INPUT MATERIAL →
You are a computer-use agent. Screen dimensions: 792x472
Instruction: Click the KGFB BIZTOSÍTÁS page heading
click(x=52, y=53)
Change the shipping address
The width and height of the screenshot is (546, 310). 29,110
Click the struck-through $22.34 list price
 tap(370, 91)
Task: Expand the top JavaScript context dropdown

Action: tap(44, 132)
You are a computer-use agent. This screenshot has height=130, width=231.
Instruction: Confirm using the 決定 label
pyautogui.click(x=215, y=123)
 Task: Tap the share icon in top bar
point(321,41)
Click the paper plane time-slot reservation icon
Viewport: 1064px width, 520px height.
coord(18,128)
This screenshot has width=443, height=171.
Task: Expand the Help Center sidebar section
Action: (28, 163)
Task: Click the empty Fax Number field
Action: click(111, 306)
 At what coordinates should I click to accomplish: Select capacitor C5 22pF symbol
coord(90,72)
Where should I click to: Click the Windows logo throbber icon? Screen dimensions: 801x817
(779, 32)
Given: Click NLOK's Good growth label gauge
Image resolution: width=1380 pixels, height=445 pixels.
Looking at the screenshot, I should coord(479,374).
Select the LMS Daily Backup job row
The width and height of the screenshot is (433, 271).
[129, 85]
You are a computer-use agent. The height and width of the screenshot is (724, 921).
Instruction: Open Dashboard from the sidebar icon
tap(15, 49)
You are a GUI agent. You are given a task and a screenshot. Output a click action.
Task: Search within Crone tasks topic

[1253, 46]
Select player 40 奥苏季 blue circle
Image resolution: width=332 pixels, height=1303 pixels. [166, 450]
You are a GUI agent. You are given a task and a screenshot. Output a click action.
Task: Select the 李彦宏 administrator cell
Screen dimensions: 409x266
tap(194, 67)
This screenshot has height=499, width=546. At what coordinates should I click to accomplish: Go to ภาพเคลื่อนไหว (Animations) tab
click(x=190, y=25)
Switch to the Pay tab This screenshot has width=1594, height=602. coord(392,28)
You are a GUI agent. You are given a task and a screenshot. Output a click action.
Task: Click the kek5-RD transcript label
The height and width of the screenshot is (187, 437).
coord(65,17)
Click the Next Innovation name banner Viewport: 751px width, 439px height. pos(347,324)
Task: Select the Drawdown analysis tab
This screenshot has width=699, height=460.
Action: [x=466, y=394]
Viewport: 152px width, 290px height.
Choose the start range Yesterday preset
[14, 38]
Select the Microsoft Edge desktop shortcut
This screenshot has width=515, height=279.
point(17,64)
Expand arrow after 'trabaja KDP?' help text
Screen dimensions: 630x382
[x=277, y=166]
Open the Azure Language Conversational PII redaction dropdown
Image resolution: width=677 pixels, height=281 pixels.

EXERCISE DESCRIPTION → Copy every line above that includes the string "computer".

WRITTEN SOLUTION →
You are a computer-use agent. Screen dimensions: 792x472
You are a computer-use agent. This screenshot has height=130, width=231.
You are a computer-use agent. The height and width of the screenshot is (724, 921).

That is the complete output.